Fortune tracked down the latest home price forecasts from 29 of the nation's leading housing researchers.
On Jan. 10, researchers at Goldman Sachs downgraded their outlook for the U.S. housing market in a paper titled “Getting worse before getting better.” Instead of U.S. home prices falling 4.1% in 2023, which was their November call, researchers at the investment bank said national home prices would drop 6.1% this year.
Fast-forward to Monday, and Goldman Sachs has already tossed out that forecast. In a paper bluntly titled “2023 Housing Outlook: Finding a Trough,” Goldman Sachs researchers argued the prospects for the U.S. housing market are improving and that national home prices would fall just 2.6% in 2023.
“Home sales appear set to turn higher. Mortgage purchase applications have averaged 9% above their October trough so far in January and survey-based measures of purchasing intentions have rebounded sharply,” wrote Goldman Sachs researchers in their latest report.
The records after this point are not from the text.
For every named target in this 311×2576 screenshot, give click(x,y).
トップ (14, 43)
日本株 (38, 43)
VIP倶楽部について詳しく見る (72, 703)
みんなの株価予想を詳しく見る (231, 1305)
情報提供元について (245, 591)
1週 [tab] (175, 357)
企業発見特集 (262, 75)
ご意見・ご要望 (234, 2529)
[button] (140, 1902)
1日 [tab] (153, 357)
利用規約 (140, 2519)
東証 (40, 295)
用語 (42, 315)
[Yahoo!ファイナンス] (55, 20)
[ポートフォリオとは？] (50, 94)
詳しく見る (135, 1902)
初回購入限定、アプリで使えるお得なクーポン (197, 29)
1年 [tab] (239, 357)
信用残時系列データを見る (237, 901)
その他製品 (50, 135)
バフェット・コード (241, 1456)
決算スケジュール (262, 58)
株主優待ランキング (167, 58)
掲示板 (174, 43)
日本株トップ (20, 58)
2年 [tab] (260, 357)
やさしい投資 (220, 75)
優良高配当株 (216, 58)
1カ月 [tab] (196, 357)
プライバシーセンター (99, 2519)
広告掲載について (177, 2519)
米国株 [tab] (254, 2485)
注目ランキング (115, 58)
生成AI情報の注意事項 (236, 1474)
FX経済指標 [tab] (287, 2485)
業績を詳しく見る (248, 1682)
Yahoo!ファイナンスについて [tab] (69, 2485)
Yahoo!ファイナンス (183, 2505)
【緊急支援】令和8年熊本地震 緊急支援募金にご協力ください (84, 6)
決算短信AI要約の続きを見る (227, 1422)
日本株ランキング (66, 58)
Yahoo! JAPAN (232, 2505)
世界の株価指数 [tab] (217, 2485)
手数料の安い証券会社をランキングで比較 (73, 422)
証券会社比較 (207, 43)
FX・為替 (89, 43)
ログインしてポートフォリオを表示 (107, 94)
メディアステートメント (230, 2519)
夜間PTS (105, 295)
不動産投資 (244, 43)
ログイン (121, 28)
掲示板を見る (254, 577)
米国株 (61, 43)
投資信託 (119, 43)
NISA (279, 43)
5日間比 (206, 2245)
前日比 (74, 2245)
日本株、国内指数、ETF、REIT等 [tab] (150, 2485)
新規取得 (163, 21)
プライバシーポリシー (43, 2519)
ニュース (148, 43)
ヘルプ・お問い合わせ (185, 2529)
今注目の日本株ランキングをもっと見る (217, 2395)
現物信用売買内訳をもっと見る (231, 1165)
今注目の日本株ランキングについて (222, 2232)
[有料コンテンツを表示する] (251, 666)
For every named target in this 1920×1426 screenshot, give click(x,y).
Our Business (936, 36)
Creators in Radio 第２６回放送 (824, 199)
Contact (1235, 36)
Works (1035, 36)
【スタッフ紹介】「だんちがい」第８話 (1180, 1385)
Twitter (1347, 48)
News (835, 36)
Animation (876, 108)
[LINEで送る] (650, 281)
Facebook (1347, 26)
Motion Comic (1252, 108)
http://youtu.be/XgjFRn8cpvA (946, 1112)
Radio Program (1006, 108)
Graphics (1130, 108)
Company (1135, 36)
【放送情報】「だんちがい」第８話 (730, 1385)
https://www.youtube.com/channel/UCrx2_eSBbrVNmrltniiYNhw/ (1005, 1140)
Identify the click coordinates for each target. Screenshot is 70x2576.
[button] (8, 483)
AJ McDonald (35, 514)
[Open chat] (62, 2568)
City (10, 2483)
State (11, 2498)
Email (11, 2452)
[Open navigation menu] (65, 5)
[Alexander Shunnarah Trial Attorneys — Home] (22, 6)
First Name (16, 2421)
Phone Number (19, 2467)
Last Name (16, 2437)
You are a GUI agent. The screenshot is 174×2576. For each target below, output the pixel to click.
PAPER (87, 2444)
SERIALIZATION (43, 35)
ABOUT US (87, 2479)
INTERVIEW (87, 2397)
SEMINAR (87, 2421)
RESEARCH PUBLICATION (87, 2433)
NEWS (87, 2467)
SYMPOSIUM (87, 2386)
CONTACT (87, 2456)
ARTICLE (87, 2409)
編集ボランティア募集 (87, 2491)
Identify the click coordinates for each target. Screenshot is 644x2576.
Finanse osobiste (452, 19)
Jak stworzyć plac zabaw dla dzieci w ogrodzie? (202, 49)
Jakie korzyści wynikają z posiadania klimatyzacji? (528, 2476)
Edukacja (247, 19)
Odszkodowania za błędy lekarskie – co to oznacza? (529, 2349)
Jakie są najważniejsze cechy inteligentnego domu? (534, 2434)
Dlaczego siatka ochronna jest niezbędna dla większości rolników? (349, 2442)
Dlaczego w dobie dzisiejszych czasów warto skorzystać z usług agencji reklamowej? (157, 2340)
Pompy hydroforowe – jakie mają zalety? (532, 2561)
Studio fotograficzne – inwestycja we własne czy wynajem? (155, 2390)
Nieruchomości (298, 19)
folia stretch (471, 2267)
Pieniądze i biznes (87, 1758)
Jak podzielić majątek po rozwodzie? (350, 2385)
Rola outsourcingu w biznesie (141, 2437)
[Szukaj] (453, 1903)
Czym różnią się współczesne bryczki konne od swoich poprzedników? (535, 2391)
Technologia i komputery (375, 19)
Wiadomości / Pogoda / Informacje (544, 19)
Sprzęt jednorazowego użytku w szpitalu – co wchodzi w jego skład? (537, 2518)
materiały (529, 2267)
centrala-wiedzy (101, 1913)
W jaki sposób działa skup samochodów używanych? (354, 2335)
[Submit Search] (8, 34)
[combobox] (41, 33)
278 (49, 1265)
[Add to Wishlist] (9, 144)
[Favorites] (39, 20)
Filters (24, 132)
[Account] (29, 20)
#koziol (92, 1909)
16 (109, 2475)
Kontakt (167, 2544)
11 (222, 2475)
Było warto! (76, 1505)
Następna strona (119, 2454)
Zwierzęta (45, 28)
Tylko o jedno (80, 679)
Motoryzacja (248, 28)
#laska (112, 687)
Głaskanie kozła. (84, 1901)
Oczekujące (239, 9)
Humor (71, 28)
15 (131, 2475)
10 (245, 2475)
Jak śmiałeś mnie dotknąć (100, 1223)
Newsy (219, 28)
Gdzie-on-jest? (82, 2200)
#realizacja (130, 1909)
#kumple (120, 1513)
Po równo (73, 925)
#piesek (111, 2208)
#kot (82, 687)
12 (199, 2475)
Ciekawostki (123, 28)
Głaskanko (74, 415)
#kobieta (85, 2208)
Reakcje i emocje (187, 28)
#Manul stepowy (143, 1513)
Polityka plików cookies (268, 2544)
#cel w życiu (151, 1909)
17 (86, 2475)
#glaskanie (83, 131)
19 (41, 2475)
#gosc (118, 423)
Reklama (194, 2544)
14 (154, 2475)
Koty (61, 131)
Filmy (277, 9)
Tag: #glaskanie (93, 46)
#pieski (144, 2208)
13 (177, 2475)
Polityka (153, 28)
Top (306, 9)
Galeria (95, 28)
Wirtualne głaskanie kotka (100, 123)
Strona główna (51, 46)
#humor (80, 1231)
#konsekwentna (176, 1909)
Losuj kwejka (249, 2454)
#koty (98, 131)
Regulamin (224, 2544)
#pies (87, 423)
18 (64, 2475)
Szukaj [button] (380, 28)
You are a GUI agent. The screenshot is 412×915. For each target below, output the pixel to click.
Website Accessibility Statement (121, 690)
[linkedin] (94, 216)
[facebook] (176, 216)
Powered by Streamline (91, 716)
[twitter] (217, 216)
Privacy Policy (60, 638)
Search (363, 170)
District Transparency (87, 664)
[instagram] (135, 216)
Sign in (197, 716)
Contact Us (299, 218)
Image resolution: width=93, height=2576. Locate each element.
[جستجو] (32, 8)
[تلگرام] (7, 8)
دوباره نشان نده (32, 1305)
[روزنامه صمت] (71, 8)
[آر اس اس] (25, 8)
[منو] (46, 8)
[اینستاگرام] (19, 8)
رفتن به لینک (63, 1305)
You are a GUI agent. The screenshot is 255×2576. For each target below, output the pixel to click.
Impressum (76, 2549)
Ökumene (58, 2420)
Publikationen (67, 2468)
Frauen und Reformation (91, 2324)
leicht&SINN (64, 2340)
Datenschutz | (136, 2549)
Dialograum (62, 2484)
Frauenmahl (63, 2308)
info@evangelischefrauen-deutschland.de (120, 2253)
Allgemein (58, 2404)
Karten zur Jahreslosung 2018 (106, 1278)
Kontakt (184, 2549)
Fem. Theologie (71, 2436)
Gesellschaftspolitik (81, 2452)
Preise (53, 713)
By the time national home prices bottom, Goldman Sachs expects prices to be 6% below their June 2022 peak. That’s also a sharp revision from its previous prediction of a 10% peak-to-trough decline.
This upward revision by Goldman Sachs, coupled with improved mortgage purchase application figures for January, is why Fortune once again tracked down the latest housing forecasts from 29 of the nation’s leading housing researchers. Among those forecasters, five expect U.S. home prices to grow or remain flat in 2023, while the other 24 believe U.S. home prices have further to fall. (Here’s the prior round-up).
Let’s take a closer look at the predictions.
Realtor.com: The economics team at Realtor.com predicts that the median price of existing homes will rise 5.4% in 2023 while mortgage rates average 7.4%.
Home.LLC: The firm predicts U.S. home prices will rise 4% in 2023.
CoreLogic: The real-estate data firm predicts that U.S. home prices will rise 2.8% between November 2022 and November 2023. (Here is CoreLogic's latest risk assessment for the nation's 392 largest regional housing markets.)
NAR: The trade group projects that existing home prices are poised to rise 1.2% in 2023 while mortgage rates will average 6.3%.
Freddie Mac: The firm's forecast model has U.S. home prices falling 0.2% in 2023 while mortgage rates average 6.4%. "We expect house prices to decline modestly, but the downside risks are elevated," write Freddie Mac economists.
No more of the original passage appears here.